**Prompt**
Copy the listing below word for word, starting with the line that contains "Click the candlestick style icon beside 前复权" and going on through the line that contains "point(662,330)". Leave the pictures out of your copy.

**Extracted entries**
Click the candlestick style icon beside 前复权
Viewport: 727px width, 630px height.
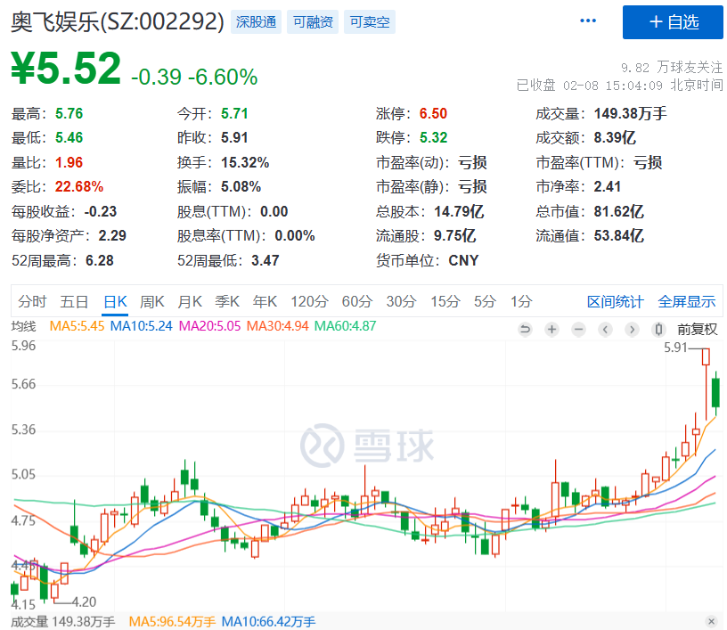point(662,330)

* * *

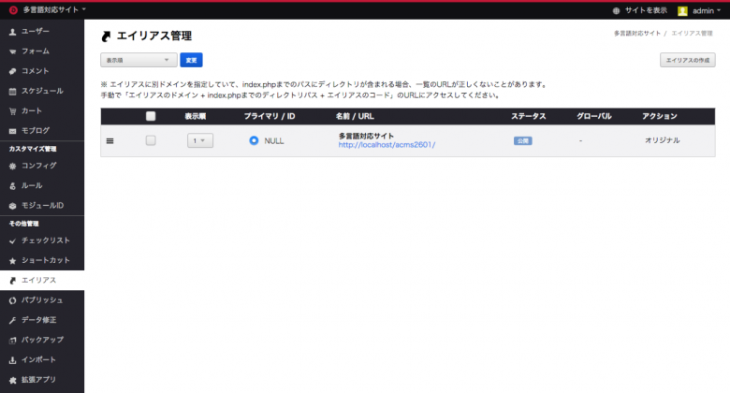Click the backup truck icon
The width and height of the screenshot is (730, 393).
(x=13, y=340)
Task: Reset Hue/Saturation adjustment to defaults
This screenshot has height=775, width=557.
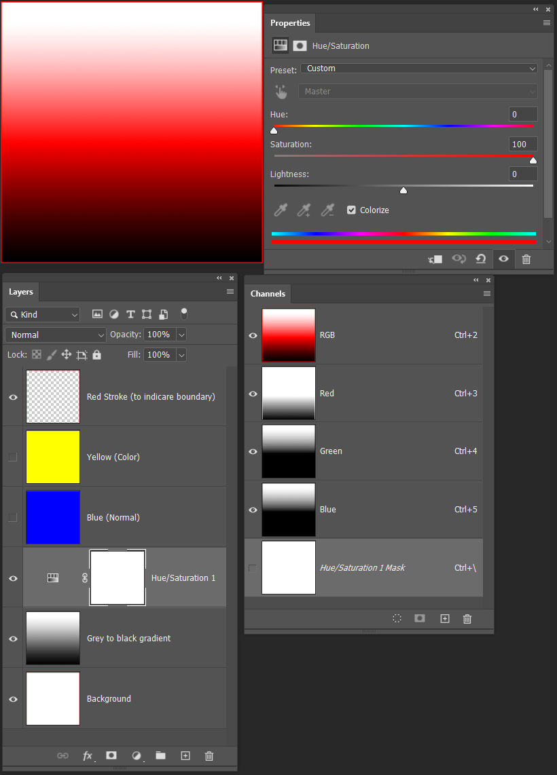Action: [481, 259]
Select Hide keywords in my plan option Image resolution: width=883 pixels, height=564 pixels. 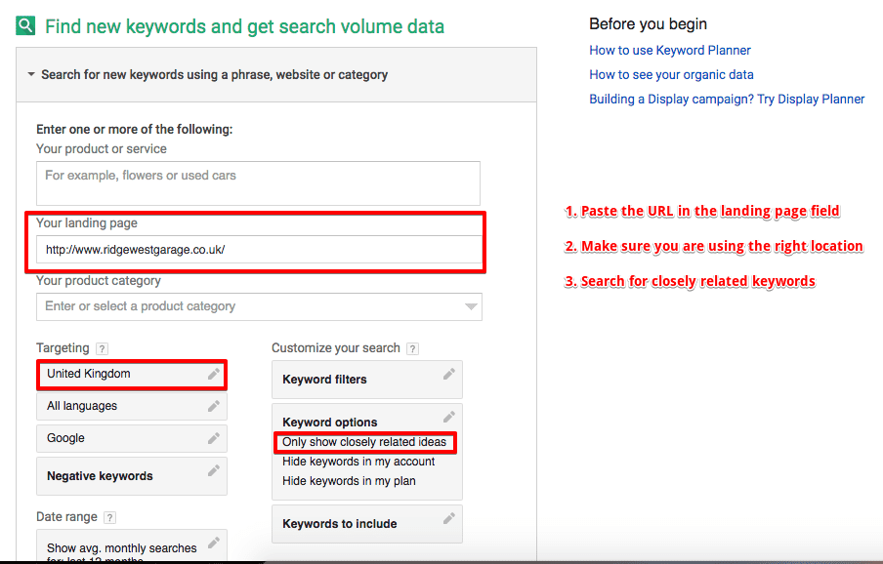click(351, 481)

**Solution to this exercise**
Click the candlestick style icon beside 前复权
Viewport: 727px width, 630px height.
point(662,330)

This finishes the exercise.